How to complete this task:
Using the material below, print the line that contains "Given: Remove the Uusi myymälä chip", the line that contains "Given: Click the Karvan-Yevlax club logo", and every line in between, exactly and nothing else.

Exercise materials:
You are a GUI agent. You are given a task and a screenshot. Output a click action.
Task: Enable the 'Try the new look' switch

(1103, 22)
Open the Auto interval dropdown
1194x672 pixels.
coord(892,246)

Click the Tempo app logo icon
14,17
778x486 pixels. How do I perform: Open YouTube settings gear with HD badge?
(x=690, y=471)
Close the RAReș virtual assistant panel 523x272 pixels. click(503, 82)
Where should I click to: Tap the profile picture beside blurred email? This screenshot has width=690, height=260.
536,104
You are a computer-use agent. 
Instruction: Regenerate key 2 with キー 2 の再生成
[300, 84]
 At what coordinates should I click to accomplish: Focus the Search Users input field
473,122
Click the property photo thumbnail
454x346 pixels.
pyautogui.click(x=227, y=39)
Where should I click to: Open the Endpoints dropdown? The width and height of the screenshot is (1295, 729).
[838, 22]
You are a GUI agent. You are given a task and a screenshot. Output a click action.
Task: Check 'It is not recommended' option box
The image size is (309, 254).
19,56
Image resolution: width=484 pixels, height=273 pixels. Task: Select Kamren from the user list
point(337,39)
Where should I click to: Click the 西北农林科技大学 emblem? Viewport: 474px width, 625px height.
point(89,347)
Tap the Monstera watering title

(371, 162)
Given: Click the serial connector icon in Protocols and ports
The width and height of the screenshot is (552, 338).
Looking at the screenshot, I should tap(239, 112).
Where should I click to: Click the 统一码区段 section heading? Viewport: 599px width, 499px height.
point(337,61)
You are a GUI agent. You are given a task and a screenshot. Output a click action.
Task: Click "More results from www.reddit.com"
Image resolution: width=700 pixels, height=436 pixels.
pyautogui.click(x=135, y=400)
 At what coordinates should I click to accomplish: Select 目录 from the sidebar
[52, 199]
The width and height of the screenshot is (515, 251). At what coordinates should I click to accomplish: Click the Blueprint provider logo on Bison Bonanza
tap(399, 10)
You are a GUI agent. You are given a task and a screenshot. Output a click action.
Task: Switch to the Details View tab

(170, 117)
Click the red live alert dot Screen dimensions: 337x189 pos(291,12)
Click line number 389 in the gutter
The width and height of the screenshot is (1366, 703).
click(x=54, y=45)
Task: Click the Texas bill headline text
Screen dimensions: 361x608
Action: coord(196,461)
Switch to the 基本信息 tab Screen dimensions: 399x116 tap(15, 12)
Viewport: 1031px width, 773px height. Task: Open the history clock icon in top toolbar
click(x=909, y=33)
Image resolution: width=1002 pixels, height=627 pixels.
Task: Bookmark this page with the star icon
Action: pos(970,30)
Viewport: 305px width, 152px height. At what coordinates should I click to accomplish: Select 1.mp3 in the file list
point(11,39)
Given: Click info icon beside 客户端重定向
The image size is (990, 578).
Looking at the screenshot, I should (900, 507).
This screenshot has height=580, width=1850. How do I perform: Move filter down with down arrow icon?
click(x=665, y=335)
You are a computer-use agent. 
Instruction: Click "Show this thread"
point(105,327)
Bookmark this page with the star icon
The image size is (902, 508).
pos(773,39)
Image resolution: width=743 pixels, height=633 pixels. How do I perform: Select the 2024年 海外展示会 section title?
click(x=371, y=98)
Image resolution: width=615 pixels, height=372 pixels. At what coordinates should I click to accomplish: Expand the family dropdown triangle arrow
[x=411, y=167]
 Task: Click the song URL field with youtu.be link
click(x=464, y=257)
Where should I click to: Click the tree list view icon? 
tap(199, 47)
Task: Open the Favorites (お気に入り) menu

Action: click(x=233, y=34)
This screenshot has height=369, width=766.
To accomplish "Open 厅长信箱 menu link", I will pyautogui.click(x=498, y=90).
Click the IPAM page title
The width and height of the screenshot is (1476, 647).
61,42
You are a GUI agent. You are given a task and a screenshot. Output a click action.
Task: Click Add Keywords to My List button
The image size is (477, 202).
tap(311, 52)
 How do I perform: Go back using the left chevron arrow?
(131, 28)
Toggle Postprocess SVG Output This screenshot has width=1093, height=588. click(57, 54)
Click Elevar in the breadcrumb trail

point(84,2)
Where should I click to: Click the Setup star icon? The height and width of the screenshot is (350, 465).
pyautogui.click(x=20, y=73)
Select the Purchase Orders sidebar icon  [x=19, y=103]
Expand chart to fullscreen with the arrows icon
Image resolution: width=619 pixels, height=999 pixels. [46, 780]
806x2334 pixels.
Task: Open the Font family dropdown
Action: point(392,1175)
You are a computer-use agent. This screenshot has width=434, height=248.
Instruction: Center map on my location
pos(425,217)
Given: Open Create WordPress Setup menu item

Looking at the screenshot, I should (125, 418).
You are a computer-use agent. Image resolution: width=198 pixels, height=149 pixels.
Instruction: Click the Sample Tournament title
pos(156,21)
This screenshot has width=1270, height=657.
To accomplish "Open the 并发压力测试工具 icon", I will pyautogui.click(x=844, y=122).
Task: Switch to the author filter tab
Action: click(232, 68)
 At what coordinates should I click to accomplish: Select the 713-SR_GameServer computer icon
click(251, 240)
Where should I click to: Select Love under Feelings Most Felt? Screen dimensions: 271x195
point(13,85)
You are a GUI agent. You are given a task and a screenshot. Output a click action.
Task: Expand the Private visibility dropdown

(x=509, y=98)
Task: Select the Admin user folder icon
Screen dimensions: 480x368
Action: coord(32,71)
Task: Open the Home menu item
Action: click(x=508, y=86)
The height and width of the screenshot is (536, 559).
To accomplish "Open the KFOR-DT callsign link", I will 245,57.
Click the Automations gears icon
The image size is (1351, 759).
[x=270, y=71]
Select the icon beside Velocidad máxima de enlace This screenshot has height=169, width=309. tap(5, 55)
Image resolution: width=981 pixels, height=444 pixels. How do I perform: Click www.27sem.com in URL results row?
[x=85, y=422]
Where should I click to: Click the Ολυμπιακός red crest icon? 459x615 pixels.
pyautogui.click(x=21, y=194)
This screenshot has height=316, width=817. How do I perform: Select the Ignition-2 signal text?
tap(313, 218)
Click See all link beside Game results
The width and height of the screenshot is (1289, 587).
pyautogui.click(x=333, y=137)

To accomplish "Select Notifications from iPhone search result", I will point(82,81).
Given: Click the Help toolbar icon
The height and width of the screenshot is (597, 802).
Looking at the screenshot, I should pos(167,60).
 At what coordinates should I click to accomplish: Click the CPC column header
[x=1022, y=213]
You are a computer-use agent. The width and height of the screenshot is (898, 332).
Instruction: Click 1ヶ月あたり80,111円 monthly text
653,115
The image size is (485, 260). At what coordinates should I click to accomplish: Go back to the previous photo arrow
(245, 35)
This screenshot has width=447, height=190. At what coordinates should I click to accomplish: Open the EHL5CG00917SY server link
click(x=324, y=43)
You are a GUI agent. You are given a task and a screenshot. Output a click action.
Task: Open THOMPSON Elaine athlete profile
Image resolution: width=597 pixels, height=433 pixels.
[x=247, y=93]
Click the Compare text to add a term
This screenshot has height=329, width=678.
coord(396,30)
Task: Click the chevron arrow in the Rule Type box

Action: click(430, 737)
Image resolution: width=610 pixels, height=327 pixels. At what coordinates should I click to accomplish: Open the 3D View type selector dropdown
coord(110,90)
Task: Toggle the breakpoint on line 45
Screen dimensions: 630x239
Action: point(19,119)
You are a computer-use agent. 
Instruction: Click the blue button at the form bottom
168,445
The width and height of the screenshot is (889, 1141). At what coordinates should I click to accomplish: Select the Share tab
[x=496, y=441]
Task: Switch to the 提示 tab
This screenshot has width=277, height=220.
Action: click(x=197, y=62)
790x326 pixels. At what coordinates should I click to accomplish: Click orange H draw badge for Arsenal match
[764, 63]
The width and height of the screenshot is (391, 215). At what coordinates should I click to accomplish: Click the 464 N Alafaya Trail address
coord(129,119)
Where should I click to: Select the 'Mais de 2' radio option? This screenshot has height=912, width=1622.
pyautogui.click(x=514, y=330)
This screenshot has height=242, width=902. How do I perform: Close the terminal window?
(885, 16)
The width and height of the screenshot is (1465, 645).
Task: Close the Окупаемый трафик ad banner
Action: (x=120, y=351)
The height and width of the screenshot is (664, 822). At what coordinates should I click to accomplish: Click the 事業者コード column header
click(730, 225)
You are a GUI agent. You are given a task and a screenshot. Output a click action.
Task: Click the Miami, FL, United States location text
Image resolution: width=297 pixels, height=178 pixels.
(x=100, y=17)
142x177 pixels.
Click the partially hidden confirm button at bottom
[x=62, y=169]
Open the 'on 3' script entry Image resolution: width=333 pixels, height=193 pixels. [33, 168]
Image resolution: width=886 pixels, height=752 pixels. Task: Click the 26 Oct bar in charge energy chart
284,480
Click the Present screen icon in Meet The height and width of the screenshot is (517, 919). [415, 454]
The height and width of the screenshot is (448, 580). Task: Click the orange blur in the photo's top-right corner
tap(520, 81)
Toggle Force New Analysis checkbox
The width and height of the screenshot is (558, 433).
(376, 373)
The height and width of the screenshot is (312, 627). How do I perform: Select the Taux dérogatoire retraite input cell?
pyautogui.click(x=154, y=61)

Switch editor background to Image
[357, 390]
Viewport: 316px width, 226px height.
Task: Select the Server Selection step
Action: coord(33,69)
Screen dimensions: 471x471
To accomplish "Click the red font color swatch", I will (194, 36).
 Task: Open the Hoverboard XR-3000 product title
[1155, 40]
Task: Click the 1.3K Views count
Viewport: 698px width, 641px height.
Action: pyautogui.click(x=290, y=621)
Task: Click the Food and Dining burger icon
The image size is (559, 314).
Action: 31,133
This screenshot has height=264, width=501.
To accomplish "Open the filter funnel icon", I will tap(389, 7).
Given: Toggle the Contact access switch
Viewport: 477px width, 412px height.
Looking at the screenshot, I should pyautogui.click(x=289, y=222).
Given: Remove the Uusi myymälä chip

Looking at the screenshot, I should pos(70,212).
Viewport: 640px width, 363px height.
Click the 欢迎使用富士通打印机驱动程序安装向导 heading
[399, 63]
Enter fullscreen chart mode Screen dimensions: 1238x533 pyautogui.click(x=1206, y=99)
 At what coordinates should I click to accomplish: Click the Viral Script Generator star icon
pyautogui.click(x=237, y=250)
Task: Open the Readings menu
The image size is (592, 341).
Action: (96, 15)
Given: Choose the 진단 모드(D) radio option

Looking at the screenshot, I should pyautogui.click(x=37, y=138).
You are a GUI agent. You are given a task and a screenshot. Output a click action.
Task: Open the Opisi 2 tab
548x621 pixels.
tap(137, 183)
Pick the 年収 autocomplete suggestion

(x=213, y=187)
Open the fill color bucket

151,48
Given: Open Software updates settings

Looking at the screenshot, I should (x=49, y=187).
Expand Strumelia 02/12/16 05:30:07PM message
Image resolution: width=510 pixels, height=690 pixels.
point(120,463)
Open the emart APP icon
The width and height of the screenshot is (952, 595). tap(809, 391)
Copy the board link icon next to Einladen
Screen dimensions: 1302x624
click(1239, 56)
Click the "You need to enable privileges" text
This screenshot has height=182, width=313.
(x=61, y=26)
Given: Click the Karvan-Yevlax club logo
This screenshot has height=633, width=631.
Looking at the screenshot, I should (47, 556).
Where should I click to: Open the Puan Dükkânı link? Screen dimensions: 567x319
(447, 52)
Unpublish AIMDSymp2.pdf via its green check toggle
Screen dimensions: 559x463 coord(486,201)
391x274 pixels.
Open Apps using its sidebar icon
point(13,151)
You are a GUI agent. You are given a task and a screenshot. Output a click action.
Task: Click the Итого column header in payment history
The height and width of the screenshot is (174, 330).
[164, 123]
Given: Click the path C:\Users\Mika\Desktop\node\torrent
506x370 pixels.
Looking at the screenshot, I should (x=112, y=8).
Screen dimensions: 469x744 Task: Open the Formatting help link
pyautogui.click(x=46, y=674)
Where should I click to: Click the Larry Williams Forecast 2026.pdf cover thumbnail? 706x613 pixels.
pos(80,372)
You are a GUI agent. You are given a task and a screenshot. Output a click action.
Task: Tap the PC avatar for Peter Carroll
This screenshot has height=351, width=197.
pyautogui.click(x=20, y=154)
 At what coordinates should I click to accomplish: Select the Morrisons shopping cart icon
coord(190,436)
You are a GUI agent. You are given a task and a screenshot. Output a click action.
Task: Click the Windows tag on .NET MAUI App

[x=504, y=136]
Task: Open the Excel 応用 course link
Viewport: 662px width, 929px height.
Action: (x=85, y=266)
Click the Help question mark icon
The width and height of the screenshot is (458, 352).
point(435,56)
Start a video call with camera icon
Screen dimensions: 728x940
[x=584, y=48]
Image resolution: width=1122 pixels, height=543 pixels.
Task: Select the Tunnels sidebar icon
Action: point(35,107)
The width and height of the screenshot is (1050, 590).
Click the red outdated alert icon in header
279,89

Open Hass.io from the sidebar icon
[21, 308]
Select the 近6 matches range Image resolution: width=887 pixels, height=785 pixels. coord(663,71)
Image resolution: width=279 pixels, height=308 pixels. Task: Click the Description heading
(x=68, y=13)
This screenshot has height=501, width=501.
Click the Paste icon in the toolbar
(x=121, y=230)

The completed task:
Given: Remove the Uusi myymälä chip

Looking at the screenshot, I should pos(70,212).
Viewport: 640px width, 363px height.
Click the 欢迎使用富士通打印机驱动程序安装向导 heading
[399, 63]
Enter fullscreen chart mode Screen dimensions: 1238x533 pyautogui.click(x=1206, y=99)
 At what coordinates should I click to accomplish: Click the Viral Script Generator star icon
pyautogui.click(x=237, y=250)
Task: Open the Readings menu
The image size is (592, 341).
Action: (96, 15)
Given: Choose the 진단 모드(D) radio option

Looking at the screenshot, I should pyautogui.click(x=37, y=138).
You are a GUI agent. You are given a task and a screenshot. Output a click action.
Task: Open the Opisi 2 tab
548x621 pixels.
tap(137, 183)
Pick the 年収 autocomplete suggestion

(x=213, y=187)
Open the fill color bucket

151,48
Given: Open Software updates settings

Looking at the screenshot, I should (x=49, y=187).
Expand Strumelia 02/12/16 05:30:07PM message
Image resolution: width=510 pixels, height=690 pixels.
point(120,463)
Open the emart APP icon
The width and height of the screenshot is (952, 595). tap(809, 391)
Copy the board link icon next to Einladen
Screen dimensions: 1302x624
click(1239, 56)
Click the "You need to enable privileges" text
This screenshot has height=182, width=313.
(x=61, y=26)
Given: Click the Karvan-Yevlax club logo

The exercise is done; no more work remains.